LAKE-Drummer Mickie Stickdorn  Alex Conti

LAKE - Bass  Der Sänger von LAKE
Pausengespräch zweier Herrschaften auf dem Klo: "Ha, jo, komm: Des Gejaule het gar net passt zu Lünnard Skinnart! Un' der Name! LAKE! - Des het's früher scho'mol gewwe!" Die beiden darauf aufmerksam gemacht, dass das DIE Lake waren, berichten: "Hah! Vun denne hob ich mindeschtens drei Scheibe daheem!" Schön, dass diese alte Verbindung - die Band LAKE war bereits in den 70ern Vorgruppe von LYNYRD SKYNYRD in den USA - bis heute geblieben ist.

Die Setlist heute abend  Die Spannung steigt ...
Ein erhabenes, schwach angestrahltes Tourlogo stimmt in der Pause schon einmal ein, bevor im Süden Deutschlands die berühmtesten Vertreter des Südens der Vereinigten Staaten von Amerika ihre Weisen zum Besten geben. Jetzt ist die Bühne plötzlich taghell, dass man geblendet ist und all die vielen Musiker incl. der 2 sogenannten "Honkettes" (aka Backgroundsängerinnen) erstmal sortieren muss. Und ja, auch Deutschland scheint zumindest eine kleine "Skynyrd Nation" - so der erste Song - zu sein, denn das Septett wird begeistert empfangen und abgefeiert.
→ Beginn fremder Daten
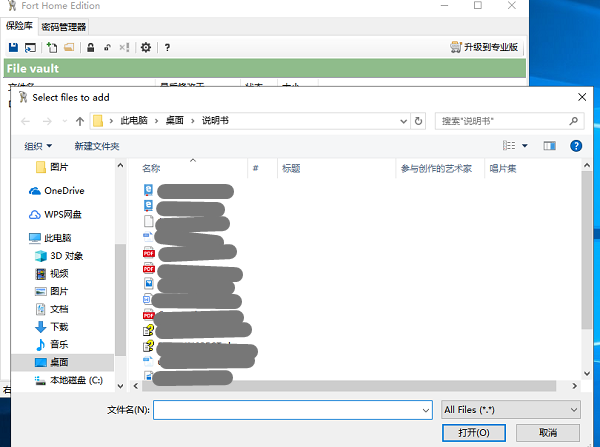Toggle the preview pane icon

[x=549, y=146]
Übrigens von einer Meute, die im Twenbereich große Lücken aufweist, aber dafür haben wenige ihre Kinder mitgebracht, und ein kleines Mädchen in der 1. Reihe erhält gleich zu Beginn vom sympathischen Sänger Johnny Van Zant sein T-Shirt höchstpersönlich überreicht. "Mentor" und einzig verbliebenes Urmitglied Gary Rossington hält sich zurück und überlässt Ricky Medlocke und Basser Robert Kearns zumeist das Auftreten in der 1. Reihe. Der Sound ist heute eben nicht ZU übertrieben laut, wie das bei den meisten (Hard-)Rockkonzerten an der Tagesordnung ist, sondern sauber austariert, so dass man die ausgefeilten Kompositionen und die einzelnen Instrumente auch raushören kann. Der Wechsel von neuen Songs zu alten geschieht mit kaum abebbendem Begeisterungsniveau, was ziemlich bemerkenswert ist. Also gut, "Gimme Back My Bullets" und "That Smell" empfangen natürlich doch etwas mehr Applaus als nachher das überragende "Still Unbroken" oder "God And Guns". Ein Höhepunkt des Konzerts ist für mich der Song "Simple Man", ursprünglich vom Album "Second Helping" von 1974 und erst kürzlich von SHINEDOWN der nächsten Generation noch einmal nahegebracht. Lynyrd Skynyrd ist ein Kollektiv, welches sein Handwerk perfektioniert hat, und in diesem Metier können ihm auf technischem Niveau und was kompositorische Fähigkeiten anbelangt, nur wenige Bands das Wasser reichen. Das setzt sich in der Live-Umsetzung fort, und da ist es eben immer wieder Rickey Medlocke, der gnadenlose Gitarrensalven abfeuert und als extrem stimmiges Bild dafür nicht nur von einem Typen im BLACKFOOT-"Marauder"-Shirt an der Front umjubelt wird! Meine einzige Kritik - wenn es denn eine ist - bezieht sich auf ihren "Muss"-Song "Sweet Home Alabama". Jener ist sicher unabkömmlich und eine seltsam lahme, irgendwie gedämpfte Atmosphäre herrscht während dieses (leider) totgedudelten Songs in der Halle, bevor die 9 Personen die Bühne verlassen.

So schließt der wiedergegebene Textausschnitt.